══ Given information ══
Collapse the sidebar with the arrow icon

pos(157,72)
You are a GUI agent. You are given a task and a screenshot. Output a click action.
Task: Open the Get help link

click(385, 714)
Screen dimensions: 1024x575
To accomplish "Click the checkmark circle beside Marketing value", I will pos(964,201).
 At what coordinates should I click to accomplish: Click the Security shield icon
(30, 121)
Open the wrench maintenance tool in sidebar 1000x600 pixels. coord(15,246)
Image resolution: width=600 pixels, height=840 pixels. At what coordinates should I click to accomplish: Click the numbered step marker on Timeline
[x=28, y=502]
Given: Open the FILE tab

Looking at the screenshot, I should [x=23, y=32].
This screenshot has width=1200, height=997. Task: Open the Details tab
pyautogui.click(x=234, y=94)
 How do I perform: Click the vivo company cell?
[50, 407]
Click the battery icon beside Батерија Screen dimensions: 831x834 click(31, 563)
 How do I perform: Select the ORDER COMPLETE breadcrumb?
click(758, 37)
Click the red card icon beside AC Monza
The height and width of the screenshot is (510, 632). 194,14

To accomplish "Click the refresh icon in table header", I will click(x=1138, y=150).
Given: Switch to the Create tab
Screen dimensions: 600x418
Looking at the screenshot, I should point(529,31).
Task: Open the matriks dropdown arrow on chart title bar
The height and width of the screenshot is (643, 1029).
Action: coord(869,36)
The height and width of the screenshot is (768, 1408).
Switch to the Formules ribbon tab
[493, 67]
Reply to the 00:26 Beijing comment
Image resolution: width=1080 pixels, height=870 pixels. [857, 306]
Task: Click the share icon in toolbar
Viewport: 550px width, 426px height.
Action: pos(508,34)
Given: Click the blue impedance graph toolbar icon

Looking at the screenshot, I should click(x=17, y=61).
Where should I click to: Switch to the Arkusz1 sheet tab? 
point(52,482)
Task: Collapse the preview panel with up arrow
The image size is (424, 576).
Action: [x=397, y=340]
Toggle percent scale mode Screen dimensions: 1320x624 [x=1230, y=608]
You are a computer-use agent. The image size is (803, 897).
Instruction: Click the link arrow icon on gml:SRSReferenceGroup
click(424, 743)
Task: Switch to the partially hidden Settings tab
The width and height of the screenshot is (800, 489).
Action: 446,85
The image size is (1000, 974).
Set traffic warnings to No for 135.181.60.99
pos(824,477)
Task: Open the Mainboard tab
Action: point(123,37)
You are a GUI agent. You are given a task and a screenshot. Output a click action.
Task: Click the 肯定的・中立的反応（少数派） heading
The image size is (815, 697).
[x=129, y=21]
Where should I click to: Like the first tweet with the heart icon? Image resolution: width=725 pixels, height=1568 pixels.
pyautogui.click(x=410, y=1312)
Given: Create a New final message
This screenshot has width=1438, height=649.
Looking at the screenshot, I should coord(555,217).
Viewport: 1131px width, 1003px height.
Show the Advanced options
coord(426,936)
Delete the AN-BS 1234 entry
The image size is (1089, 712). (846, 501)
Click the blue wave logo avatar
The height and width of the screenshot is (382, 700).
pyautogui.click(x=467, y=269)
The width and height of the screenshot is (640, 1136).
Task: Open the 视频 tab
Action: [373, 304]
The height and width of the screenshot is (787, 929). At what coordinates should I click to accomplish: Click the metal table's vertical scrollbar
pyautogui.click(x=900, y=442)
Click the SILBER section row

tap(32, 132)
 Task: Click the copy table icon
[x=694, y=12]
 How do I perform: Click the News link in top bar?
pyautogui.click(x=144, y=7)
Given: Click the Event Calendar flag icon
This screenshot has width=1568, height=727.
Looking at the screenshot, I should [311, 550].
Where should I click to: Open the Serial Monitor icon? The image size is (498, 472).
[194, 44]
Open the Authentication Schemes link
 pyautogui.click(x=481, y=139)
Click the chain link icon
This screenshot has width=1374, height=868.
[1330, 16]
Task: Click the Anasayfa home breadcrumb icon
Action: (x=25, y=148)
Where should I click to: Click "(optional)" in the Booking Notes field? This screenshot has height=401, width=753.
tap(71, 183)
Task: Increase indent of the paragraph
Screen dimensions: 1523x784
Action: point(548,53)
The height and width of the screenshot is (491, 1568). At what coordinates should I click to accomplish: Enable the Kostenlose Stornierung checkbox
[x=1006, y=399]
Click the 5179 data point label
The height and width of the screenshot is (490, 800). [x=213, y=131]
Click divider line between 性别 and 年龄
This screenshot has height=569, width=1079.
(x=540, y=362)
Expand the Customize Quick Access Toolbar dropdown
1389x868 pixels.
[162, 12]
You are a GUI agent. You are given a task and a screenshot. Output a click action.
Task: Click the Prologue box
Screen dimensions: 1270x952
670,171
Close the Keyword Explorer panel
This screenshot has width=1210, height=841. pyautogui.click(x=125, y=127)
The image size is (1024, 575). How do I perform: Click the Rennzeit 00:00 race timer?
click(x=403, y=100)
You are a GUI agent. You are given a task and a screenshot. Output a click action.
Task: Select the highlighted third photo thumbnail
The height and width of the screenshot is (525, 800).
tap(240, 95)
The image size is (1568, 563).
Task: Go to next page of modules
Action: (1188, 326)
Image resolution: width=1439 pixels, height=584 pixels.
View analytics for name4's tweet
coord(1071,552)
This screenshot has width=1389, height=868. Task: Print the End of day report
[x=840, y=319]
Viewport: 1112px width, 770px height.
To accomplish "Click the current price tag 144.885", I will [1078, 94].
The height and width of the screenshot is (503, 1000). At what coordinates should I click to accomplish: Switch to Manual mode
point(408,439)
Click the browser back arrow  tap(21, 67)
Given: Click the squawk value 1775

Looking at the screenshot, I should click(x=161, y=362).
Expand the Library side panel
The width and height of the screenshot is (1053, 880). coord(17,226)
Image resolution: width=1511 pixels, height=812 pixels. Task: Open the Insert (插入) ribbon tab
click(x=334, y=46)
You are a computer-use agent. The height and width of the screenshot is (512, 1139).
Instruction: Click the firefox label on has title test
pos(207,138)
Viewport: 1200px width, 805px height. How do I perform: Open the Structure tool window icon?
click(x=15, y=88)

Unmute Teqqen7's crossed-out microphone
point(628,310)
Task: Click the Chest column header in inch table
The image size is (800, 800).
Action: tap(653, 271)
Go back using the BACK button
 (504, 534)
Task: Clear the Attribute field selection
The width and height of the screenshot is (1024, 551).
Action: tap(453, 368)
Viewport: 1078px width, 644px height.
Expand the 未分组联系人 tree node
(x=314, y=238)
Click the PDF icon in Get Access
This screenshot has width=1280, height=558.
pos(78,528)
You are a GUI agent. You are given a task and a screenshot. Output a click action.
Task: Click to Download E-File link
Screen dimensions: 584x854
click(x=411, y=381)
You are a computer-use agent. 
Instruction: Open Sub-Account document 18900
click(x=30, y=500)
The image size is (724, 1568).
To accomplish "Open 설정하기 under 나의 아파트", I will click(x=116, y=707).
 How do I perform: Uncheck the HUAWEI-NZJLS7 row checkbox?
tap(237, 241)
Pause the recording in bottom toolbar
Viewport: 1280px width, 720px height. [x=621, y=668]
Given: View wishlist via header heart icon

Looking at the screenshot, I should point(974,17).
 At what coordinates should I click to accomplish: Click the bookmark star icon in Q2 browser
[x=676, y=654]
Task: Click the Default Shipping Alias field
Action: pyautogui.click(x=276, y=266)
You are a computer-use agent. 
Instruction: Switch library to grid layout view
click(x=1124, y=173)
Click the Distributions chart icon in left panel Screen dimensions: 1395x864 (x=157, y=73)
═══
→ **Problem**
Search the records for the string "will" and, wherever a line contains it, please copy that line.

→ **Answer to this exercise**
To accomplish "Click the checkmark circle beside Marketing value", I will pos(964,201).
To accomplish "Click the refresh icon in table header", I will click(x=1138, y=150).
To accomplish "Click the current price tag 144.885", I will [1078, 94].
To accomplish "Open 설정하기 under 나의 아파트", I will click(x=116, y=707).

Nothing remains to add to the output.